If the invoice_month and invoice_year are the current month and year.

was true they were treated like free trial conversions. The code “worked” I put the word, worked, in quotes above because the code did a half-assed job. Grace periods were never dealt with so we did not keep track of them or have specific logic to deal with them. This left a significant hole in how we dealt with subscribers. We didn’t even know to ask certain questions or do certain things, for example: How many subscribers are currently in a grace period? Is there a huge jump in subscribers in grace periods after the holidays? We also could have only checked the status of subscribers in a grace period after the grace period was over which would avoid unnecessary requests to the app stores. by accident. The new implementation revealed the mismatch in specifications. The SubscriberRenewalService , made a new subscriber record each time. And each the record ended up in an Active state with a renewal_date in the past which were immediately picked up to go back into the SubscriberRenewalService. Which is what happened in the initial implementation(RenewalService) with the exception that new Subscriber records were not created.

The Error of Modular Reasoning

In his blog post, The Three Levels of Software: Why Code that Never goes Wrong Can Still Be Wrong James Koppel summarizes the three levels of software as:

The code worked at the runtime level. The code “worked” at the concrete level. The code did not work at the design level.

He puts it another way:

A program is wrong if the reasoning for why it should be correct is flawed.

You’ll notice that I mentioned the code but never show any. This is because this is isn’t really about a specific implementation(“the code”). It’s about the reasoning that produced the code. The code was written with the reasoning that it only had to deal with regular subscribers and free trials. It could have been implemented in many different ways.

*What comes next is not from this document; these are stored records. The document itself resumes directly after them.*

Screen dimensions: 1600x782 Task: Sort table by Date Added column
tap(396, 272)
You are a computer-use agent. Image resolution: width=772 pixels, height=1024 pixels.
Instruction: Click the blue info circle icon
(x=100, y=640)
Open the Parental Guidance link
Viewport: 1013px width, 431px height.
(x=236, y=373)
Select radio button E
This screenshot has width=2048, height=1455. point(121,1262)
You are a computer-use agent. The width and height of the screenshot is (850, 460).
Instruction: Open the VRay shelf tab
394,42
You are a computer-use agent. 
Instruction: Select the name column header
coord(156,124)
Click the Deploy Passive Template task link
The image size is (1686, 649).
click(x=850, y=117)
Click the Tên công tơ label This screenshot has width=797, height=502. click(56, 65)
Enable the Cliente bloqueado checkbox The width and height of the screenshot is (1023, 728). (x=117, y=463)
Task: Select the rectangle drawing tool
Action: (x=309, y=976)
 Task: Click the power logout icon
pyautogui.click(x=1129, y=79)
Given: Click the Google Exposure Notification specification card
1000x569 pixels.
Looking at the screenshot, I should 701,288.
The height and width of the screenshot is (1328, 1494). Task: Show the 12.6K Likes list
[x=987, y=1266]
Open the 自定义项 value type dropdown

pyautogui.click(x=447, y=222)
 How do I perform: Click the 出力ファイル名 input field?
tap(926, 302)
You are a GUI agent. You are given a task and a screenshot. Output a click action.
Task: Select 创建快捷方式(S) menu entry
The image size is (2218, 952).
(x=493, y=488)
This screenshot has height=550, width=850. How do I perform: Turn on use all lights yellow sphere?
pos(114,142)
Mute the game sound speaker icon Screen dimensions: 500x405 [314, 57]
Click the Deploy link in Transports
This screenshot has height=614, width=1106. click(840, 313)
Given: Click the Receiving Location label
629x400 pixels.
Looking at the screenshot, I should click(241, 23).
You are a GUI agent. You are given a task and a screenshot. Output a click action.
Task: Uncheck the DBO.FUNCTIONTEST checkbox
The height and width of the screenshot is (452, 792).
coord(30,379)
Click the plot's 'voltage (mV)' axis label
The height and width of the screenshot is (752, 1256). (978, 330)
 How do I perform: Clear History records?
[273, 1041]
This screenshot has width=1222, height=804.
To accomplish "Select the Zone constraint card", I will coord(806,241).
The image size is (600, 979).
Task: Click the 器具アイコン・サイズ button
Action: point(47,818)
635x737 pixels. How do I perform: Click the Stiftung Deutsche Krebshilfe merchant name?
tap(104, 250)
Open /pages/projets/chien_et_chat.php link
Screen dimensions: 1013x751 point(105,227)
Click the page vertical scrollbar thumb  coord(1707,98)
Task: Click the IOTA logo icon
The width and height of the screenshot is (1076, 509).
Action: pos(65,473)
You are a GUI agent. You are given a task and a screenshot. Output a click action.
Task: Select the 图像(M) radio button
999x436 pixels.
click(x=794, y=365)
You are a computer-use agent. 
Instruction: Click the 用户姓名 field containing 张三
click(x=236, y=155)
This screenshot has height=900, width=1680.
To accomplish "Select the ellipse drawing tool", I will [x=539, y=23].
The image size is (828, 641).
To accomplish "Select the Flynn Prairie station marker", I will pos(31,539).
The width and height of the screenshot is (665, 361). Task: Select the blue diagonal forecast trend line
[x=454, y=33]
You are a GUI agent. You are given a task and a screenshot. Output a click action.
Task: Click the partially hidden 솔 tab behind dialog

It would been wrong no matter how it was written.

The new implementation revealed the error of modular reasoning in the initial implementation.

So what?

Talk is cheap. Show me the code.

I started my programming career believing that code was king but code is getting cheaper to produce everyday. A talk with the person who initially wrote the code would have saved me from a lot of confusion, frustration, and about five hundred thousand duplicate records. So actually,

Code is cheap. Let’s talk about it.

The code comes at the end of a long series of steps. In rough outline the steps are, the request, the requirements, turning requirements to acceptance criteria, coming up with a plan, executing that plan. I’ve merged the last two parts in my programming career. I’ve started executing, expecting to come up with a plan as I go aided with the scaffolding of writing tests first. It’s served me reasonably well but in the last couple of years I’ve realized that the “coming up with a plan” part is its own process. The design of software is a thing apart.

What does it mean that the design of software is a thing apart? It means that the information about the design of piece of a software is not in the code. It means that there are assumptions the programmer makes about the inputs to the code and the outputs of the code that are not in the code. The initial implementation of the RenewalService always expected the AppStoreResponse to have an expiration_date in the future if the the subscription was still active. This was nowhere in the code. It was in the mind of the person writing the code.

After you have a design, the next thing to do is to make sure the code reflects the design as much as possible When it can’t be in the code, it can be in a comment. . If the initial implementation of RenewalService threw an error if the AppStoreResponse returned an active subscription with an expiration_date in the past, the design flaw would have been discovered much sooner.

I urge you to spend time designing your program and then make sure your code reflects the design.